Posted: Wed Aug 24, 2005 12:23 pm
Hopefully Decemeber or January but don't hold me to that.
Zach
Zach
Posted: Wed Aug 24, 2005 3:49 pm
OK. The main site is back up but we are still working the forums over.
Zach
Zach
Posted: Thu Aug 25, 2005 4:46 pm
OK. We have something wierd going on here. When we upgraded the portal it lost the link between the forum's php code and the directories and databases. Anyone have any thoughts on this? They are still there.
Zach
Zach
Posted: Thu Aug 25, 2005 4:49 pm
You do have a backup don't you? Doesn't everyone backup their stuff?
RC
RC
Posted: Thu Aug 25, 2005 5:49 pm
Yeah. But that is a work around. The problem is that we are trying to upgrade the php code for security reasons.
Zach
Zach
Posted: Thu Aug 25, 2005 7:50 pm
What version did you have and what version are you going to?zbriggs wrote:Yeah. But that is a work around. The problem is that we are trying to upgrade the php code for security reasons.
Zach
RC
Posted: Thu Aug 25, 2005 11:45 pm
We were using v6.8, and we went to v7.6.
Posted: Fri Aug 26, 2005 8:28 am
We're getting closer. We got the forum theme back and for some people the threads are showing again.
Zach
Zach
Posted: Fri Aug 26, 2005 8:35 am
Forums now look normal to me.
Posted: Fri Aug 26, 2005 9:54 am
We have determined that the problem seems to occur with FireFox users.

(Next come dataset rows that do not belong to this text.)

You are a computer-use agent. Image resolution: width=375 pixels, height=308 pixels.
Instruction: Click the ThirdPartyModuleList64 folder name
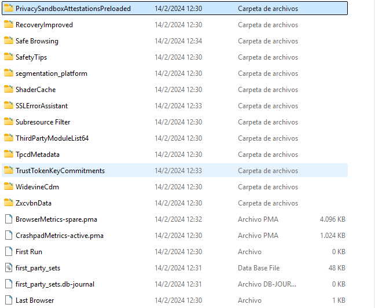click(x=52, y=138)
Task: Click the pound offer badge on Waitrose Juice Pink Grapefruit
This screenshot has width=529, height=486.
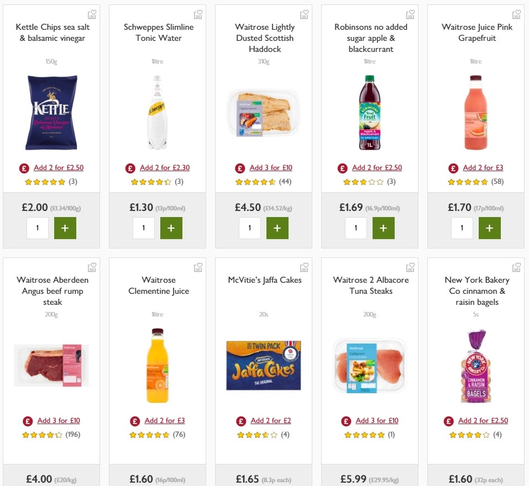Action: tap(453, 167)
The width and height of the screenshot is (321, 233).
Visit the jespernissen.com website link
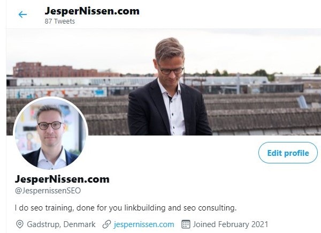pos(144,224)
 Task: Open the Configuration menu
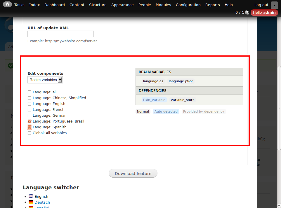188,5
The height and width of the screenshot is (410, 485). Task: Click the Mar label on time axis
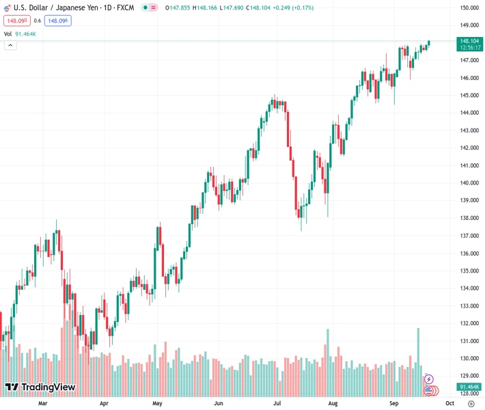(42, 404)

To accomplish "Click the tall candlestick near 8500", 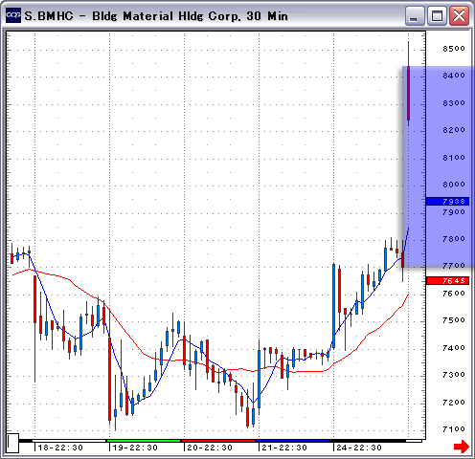I will click(x=408, y=83).
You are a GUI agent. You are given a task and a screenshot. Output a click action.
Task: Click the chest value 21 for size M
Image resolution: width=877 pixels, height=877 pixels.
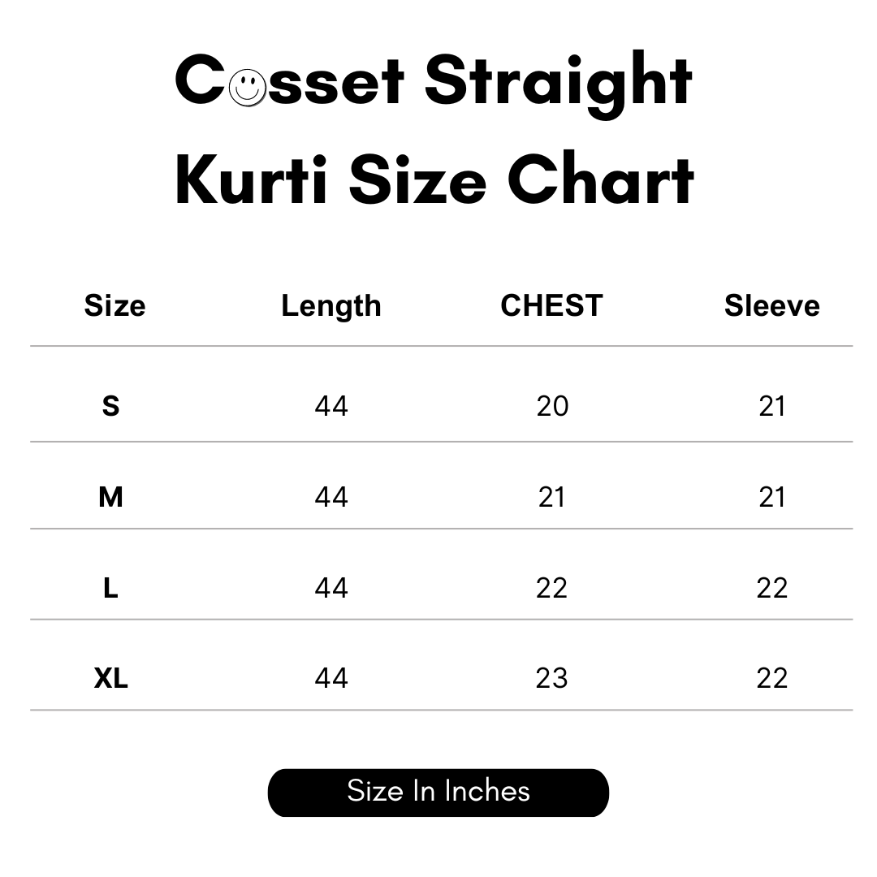point(552,497)
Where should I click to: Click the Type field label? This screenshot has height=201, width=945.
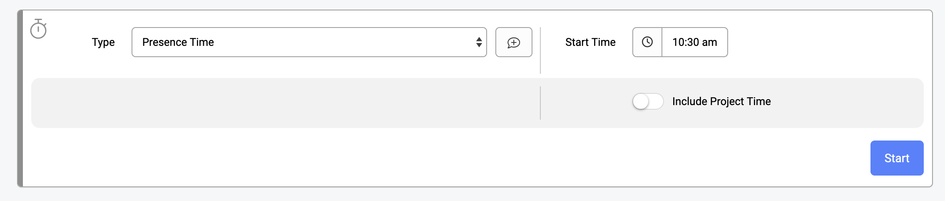[x=103, y=43]
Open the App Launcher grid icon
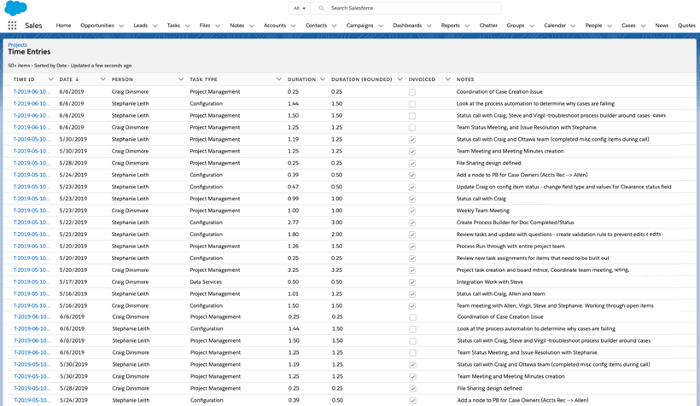This screenshot has width=700, height=406. (x=12, y=26)
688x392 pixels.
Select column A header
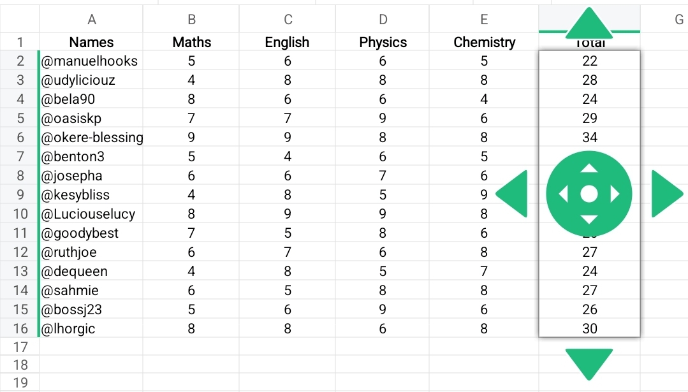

Posted: Fri Aug 26, 2005 10:24 am
OK. We seem to have resolved the issue. If you use FireFox you may need to dump you cache.
Zach
Zach
Posted: Sat Aug 27, 2005 12:00 pm
You know there's a flavor of PHP Nuke that comes with all of the security enhancements and plugins. Just plop to your ftp and go.
Posted: Sat Aug 27, 2005 6:48 pm
Here's the link:
http://www.nukefixes.com/
Edit: Some disturbing stuff: Link.
If you dont want the site hacked again then get the Sentenel security add-on or revert to Postnuke (translation scripts avaiable to go PHPNUke to Postnuke). PHPNuke is prone to all sorts of security flaws unless you have a security add-on since the author does not bother to fix them.
http://www.nukefixes.com/
Edit: Some disturbing stuff: Link.
If you dont want the site hacked again then get the Sentenel security add-on or revert to Postnuke (translation scripts avaiable to go PHPNUke to Postnuke). PHPNuke is prone to all sorts of security flaws unless you have a security add-on since the author does not bother to fix them.
Posted: Sat Aug 27, 2005 9:32 pm
Actually we just added the sentinel. We don't keep anything on that server that we care about. We don't even keep the database on the server. All the user information is encrypted. I know what you are saying though. We have a custom system we are going to be uploading soon. As we get closer to launch people are going to be hacking the site more.
Zach
Zach
Posted: Sat Aug 27, 2005 10:54 pm
I didn't see the result of the hack, so I don't know... Most hacks are just bots that exploit a hole in some common software. Bots usually use search engines to find a site to hack, therefore removing software 'signatures' (like software name and version) is a good idea in addition to adding a no-index header to the html.
Posted: Sun Aug 28, 2005 8:59 am
They attached a hitchhiker in the footer is all they did. It was pretty weak.
Posted: Sun Aug 28, 2005 9:45 am
I had my forums hacked awhile back, and they did the exact same thing to me. I just updated my bb software and that fixed that particular hole.